- Born: October 24, 1914 Zürich
- Died: April 11, 2001 (aged 86) Cambridge
- Scientific career
- Thesis: A Grammar of Manichaean Sogdian (1943)
- Doctoral advisor: Walter Henning
- Notable students: Nicholas Sims-Williams

= Ilya Gershevitch =

Scholar, expert on Iran (1914-2001)

Ilya Gershevitch, FBA (24 October 1914 – 11 April 2001) was a noted Iranologist.

Gershevitch was born in Zürich to Russian parents Arkadi and Mila, who raised him in Smolensk, migrated to Germany and later fled from Germany to Switzerland at the outbreak of World War I.

Gershevitch enrolled in the University of Rome in 1933 and moved to England in 1938. In 1948, he became the first holder of a new Lectureship in Iranian Studies at Cambridge University. He became a Fellow of the British Academy in 1967 and later a corresponding member of the Accademia dei Lincei, the Royal Danish Academy of Sciences and Letters and the Russian Academy of Sciences.

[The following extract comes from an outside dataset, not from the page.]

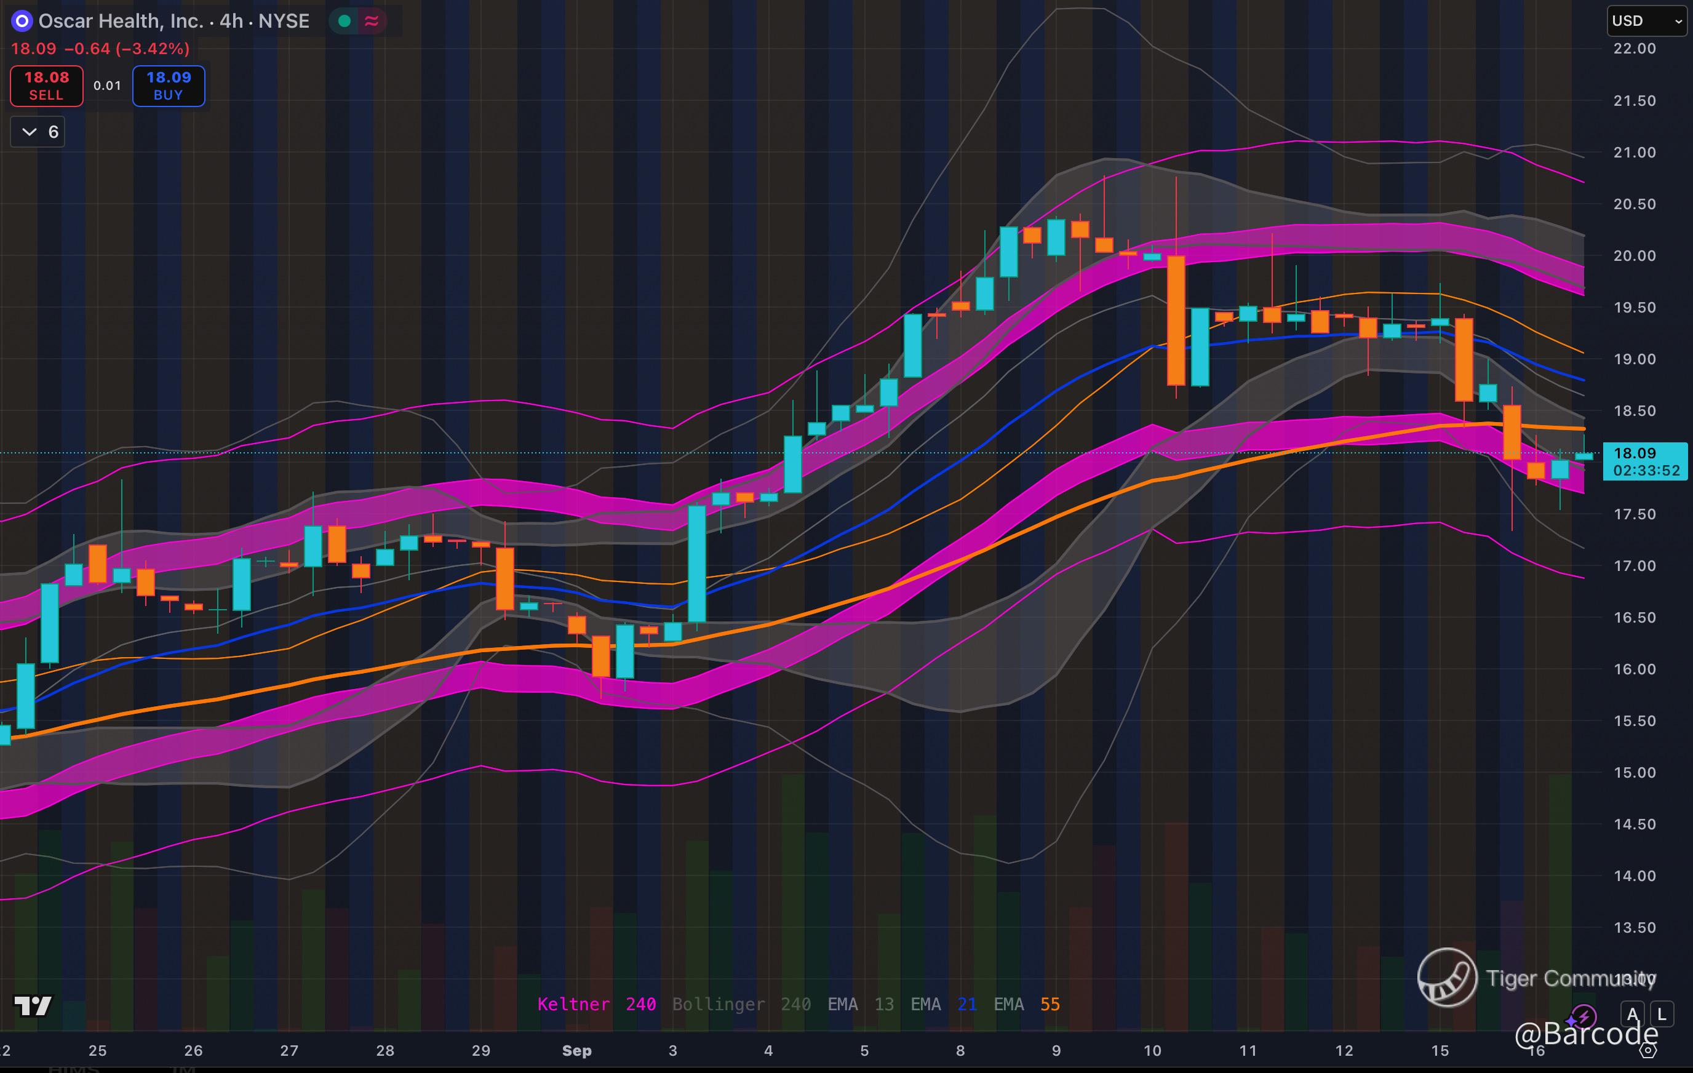The height and width of the screenshot is (1073, 1693).
Task: Click the pink approximate data indicator icon
Action: point(372,21)
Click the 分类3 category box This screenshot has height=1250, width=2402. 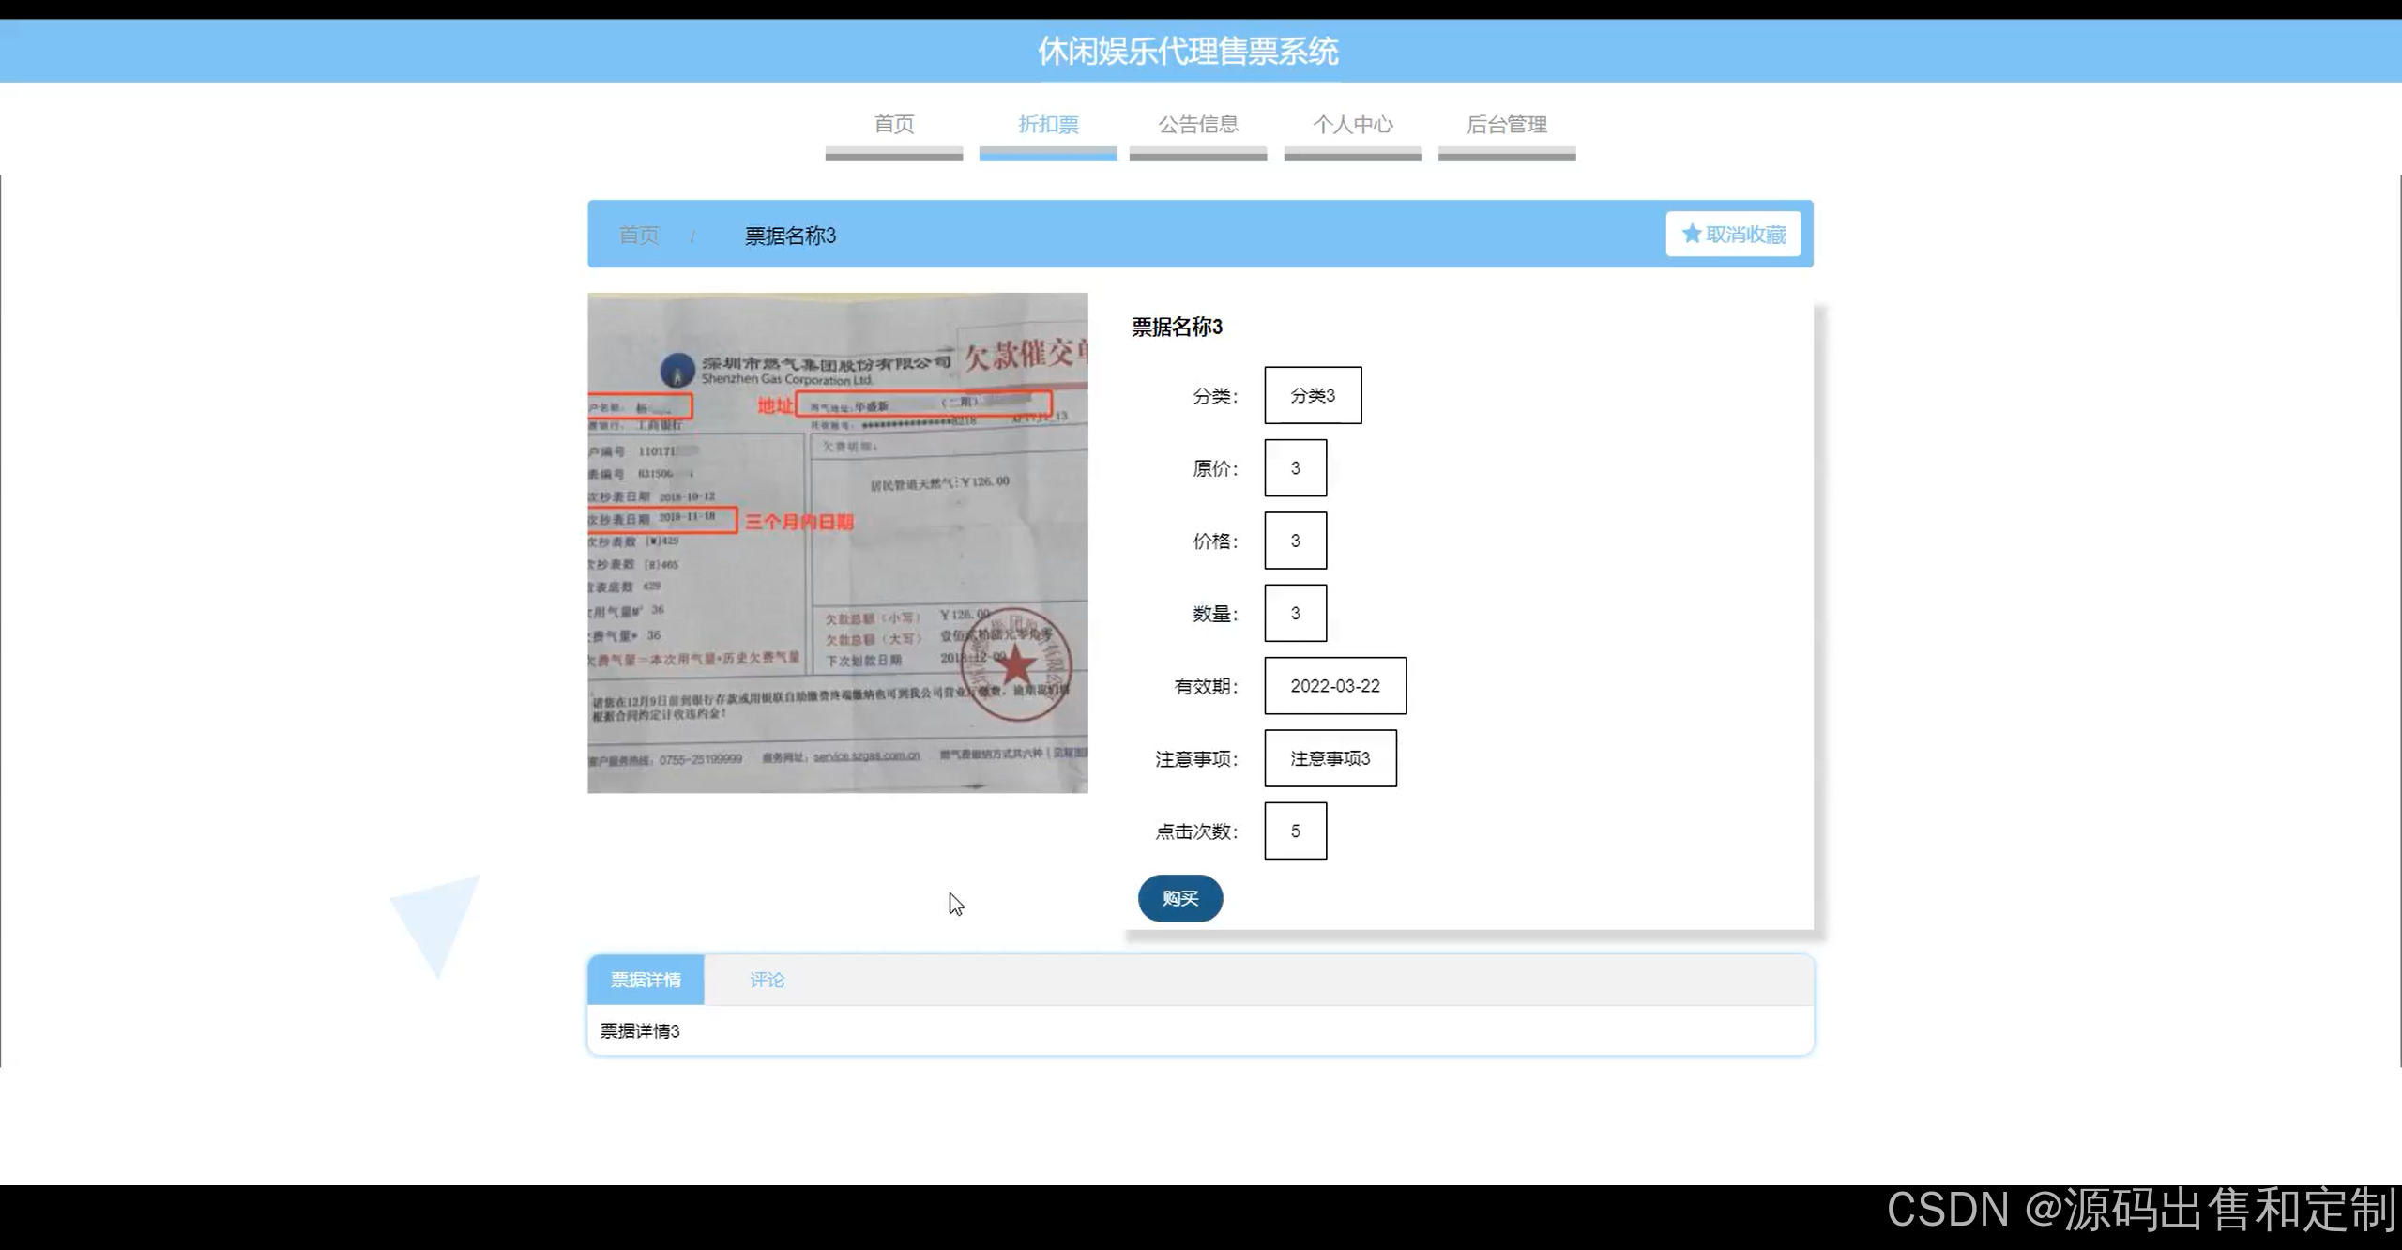coord(1312,395)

In 1971, he received an honorary doctorate from the University of Berne.

Gershevitch died in 2001 in Cambridge.

His work includes pioneering studies of the Bashkardi dialect, and the decipherment of Bactrian, besides contributions to Sogdian and Avestan philology, Ossetic, Elamite and Zoroastrian studies and Achaemenid history.